Assigned task 1: In the article on Maryland's 20% Rule for expert witnesses, write out the passage from "For years, certain" to "he actually practices." word for word.
Assigned task 2: Pick up the article on the appellate win under Maryland's 20% Rule after its last sentence and write the next part.

Document excerpt:
━━━━━━━━
Goodell DeVries Appellate Team Secures Trial Court Win Upholding Maryland’s 20% Rule on “Hired Gun” Experts

By: GDLD | 9.26.16 | Case Results

In a reported opinion, Maryland’s Court of Special Appeals has applied Maryland’s 20% Rule for expert witnesses in personal injury cases and affirmed summary judgment in favor of a prominent OB-GYN practice group. At trial in 2015, Kelly Hughes Iverson and M. Peggy Chu convinced the trial judge in the Circuit Court of Howard County that Plaintiff’s expert, Dr. Lawrence S. Borow, devoted more than 20% of his professional time to activities that directly involve testimony in personal injury claims. By statute, Maryland limits such experts to 20% to prevent the use of “Hired Gun” professional witnesses in personal injury cases. Finding that Dr. Borow did not comply with the 20% Rule, the trial court entered judgment in all Defendants’ favor without a trial.

For years, certain expert witnesses have dodged the 20% Rule by obfuscating, testifying inaccurately about their activities, and refusing to produce records that would substantiate (or refute) their signed certificates of compliance. Here, Dr. Borow, who has testified in hundreds of cases and earned millions of dollars in litigation as a paid medical-expert witness, fought discovery of how much professional time he spent in activities that directly involve testimony in personal injury claims. He gave vague and inaccurate testimony and produced financial records only after a court order to do so. Even then, his relevant earnings records were incomplete, and he never produced his redacted office calendar, which would have shown how much, if any, medicine he actually practices.
━━━━━━━━
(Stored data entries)
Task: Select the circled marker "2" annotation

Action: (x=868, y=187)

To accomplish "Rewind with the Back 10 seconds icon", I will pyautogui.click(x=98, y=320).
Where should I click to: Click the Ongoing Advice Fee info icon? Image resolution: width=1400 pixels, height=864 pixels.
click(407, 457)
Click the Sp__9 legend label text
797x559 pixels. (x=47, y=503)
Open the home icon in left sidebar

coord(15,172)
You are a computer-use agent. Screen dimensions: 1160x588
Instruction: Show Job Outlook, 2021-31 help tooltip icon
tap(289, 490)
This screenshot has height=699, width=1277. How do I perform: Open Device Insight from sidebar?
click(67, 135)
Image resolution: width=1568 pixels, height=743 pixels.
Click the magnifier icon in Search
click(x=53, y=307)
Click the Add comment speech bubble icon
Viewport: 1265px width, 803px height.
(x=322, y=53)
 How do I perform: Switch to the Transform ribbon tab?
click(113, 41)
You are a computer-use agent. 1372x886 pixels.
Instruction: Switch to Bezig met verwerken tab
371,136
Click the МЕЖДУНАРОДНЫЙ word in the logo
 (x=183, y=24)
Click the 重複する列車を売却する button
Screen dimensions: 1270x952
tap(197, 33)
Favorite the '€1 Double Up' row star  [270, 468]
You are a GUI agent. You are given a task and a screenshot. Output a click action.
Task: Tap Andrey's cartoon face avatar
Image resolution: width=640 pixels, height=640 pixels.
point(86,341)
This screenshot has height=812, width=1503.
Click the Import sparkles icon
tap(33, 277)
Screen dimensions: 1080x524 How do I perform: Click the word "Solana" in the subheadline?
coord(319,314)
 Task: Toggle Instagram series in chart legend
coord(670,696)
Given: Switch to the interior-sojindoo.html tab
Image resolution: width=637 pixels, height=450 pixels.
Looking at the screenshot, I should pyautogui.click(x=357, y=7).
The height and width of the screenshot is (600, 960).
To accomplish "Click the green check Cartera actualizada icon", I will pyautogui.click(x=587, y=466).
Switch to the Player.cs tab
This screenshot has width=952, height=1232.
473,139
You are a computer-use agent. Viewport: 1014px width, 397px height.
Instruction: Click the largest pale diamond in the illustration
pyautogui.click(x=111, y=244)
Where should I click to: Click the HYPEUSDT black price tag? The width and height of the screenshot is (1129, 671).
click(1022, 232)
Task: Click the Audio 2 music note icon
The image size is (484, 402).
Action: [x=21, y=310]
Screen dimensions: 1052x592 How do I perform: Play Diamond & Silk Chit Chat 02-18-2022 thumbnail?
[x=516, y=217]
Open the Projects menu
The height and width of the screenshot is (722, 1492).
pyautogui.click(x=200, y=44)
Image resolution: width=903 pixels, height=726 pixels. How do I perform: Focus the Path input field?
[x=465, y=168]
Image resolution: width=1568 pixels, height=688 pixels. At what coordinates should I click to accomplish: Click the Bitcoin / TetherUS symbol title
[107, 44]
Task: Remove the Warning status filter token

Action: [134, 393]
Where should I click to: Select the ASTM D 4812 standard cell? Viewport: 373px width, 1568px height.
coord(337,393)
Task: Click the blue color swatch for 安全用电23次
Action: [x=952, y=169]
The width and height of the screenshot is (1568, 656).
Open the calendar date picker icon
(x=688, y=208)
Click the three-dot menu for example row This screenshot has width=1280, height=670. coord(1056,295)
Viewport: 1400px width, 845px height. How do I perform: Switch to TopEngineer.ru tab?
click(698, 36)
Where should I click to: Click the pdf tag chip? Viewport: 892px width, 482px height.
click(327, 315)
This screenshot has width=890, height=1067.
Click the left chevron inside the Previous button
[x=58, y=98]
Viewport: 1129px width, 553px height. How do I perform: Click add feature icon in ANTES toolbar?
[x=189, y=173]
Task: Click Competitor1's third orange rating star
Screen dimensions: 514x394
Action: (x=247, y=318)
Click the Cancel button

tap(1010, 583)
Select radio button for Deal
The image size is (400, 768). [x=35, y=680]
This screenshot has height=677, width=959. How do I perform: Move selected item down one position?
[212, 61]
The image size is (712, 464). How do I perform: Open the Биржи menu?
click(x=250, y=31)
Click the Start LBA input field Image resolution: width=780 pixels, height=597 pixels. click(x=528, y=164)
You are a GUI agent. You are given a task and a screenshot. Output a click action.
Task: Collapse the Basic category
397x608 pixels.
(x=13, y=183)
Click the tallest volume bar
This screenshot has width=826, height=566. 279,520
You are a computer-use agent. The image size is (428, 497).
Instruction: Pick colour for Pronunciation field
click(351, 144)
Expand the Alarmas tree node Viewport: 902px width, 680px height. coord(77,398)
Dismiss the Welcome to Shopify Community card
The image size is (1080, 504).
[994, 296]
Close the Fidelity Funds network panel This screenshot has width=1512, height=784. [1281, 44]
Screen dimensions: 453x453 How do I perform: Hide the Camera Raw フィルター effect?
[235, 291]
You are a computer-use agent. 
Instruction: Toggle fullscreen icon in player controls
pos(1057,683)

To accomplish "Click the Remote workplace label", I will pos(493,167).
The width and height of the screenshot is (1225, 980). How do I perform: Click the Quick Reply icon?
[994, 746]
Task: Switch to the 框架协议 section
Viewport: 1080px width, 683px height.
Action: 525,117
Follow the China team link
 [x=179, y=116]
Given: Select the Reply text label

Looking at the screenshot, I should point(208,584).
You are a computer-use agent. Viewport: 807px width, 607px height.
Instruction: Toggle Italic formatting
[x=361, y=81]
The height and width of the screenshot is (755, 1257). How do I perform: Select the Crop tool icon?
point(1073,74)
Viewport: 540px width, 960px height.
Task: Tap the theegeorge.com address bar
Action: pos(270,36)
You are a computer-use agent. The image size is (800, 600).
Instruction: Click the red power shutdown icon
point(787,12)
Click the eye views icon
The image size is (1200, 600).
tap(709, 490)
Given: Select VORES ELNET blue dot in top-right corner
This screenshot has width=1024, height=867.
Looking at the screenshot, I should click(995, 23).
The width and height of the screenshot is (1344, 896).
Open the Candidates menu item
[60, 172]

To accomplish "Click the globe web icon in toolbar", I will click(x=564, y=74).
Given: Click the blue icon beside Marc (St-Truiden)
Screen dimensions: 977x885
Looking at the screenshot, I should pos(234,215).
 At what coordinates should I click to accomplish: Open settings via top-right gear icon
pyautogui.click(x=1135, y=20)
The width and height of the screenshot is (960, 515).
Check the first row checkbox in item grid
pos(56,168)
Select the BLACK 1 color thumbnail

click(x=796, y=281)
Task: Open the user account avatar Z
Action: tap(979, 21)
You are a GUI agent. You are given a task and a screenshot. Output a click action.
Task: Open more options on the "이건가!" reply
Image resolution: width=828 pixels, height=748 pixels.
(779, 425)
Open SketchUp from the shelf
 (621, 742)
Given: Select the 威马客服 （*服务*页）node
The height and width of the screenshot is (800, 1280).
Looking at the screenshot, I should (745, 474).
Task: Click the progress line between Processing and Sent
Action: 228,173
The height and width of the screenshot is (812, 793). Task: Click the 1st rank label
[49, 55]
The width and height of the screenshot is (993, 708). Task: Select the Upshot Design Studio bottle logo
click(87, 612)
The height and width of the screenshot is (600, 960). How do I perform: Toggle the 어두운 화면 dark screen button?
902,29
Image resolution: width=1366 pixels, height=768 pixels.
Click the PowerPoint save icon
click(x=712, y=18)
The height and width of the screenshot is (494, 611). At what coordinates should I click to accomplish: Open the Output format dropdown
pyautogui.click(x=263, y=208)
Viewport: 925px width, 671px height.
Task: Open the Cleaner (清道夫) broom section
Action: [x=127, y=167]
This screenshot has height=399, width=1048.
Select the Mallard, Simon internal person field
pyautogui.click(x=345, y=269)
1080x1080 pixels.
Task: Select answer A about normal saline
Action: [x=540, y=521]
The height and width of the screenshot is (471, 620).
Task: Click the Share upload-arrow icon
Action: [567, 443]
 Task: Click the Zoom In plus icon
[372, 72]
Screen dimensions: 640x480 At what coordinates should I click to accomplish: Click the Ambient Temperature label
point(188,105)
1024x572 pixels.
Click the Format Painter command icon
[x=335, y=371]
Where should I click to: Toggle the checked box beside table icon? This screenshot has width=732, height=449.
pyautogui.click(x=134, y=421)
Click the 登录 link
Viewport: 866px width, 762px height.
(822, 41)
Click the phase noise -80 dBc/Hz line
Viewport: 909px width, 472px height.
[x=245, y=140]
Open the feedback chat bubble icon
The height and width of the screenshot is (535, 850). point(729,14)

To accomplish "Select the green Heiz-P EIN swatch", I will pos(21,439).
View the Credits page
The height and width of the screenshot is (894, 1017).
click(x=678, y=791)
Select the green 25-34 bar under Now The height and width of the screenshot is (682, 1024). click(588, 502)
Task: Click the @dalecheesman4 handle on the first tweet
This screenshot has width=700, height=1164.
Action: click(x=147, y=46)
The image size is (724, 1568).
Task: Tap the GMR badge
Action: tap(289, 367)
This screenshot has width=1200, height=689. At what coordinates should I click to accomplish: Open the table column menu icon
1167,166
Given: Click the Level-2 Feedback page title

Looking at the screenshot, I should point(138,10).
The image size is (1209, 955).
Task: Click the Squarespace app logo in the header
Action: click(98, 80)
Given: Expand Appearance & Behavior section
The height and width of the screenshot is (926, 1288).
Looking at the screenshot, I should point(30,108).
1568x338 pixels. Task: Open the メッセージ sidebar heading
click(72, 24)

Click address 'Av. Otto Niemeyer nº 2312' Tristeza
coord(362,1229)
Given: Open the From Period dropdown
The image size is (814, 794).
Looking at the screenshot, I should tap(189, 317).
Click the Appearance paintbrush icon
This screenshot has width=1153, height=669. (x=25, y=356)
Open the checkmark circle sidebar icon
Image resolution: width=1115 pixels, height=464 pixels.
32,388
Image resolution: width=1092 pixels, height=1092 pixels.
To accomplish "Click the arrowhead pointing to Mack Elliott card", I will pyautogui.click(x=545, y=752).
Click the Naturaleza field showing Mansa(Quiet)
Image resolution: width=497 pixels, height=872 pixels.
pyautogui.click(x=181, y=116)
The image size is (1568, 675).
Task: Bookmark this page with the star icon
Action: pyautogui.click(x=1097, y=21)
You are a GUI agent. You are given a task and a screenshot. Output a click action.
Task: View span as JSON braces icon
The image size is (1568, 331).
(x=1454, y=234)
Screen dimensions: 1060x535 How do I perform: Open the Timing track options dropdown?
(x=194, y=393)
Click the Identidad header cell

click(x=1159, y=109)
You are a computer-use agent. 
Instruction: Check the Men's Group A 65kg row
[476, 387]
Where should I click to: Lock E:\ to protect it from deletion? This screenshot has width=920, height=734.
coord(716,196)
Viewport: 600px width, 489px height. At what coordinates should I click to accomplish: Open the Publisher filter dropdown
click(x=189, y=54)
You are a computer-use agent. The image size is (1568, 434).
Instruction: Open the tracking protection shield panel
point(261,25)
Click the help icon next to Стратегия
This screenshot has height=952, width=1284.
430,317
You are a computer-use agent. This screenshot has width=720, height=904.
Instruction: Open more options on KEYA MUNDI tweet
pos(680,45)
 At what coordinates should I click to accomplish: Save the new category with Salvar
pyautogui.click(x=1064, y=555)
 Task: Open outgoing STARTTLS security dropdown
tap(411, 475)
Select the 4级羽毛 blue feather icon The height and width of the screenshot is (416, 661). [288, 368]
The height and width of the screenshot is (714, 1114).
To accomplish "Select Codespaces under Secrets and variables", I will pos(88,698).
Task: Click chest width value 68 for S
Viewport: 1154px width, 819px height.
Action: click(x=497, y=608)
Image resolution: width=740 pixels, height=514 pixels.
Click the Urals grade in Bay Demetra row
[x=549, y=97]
━━━━━━━━
Expected output 1:
For years, certain expert witnesses have dodged the 20% Rule by obfuscating, testifying inaccurately about their activities, and refusing to produce records that would substantiate (or refute) their signed certificates of compliance. Here, Dr. Borow, who has testified in hundreds of cases and earned millions of dollars in litigation as a paid medical-expert witness, fought discovery of how much professional time he spent in activities that directly involve testimony in personal injury claims. He gave vague and inaccurate testimony and produced financial records only after a court order to do so. Even then, his relevant earnings records were incomplete, and he never produced his redacted office calendar, which would have shown how much, if any, medicine he actually practices.

Expected output 2:
On appeal, Plaintiff argued that the trial court had made a legal error. Assisted by Derek M. Stikeleather, Kelly Hughes Iverson showed the appellate court that the ruling excluding Dr. Borow was a proper exercise of discretion by a trial judge who was given a “messy and hotly disputed record.” The three-judge panel affirmed that “the burden of persuasion never shifts in a medical malpractice case” and the plaintiff must carry this burden. It is not the defense’s burden to disqualify the plaintiff’s expert. Given Dr. Borow’s resistance to basic discovery, serious gaps in the records he did produce, and his lack of credibility, the trial court “was well within its discretion to find that” Dr. Borow did not show that he complied with the 20% Rule.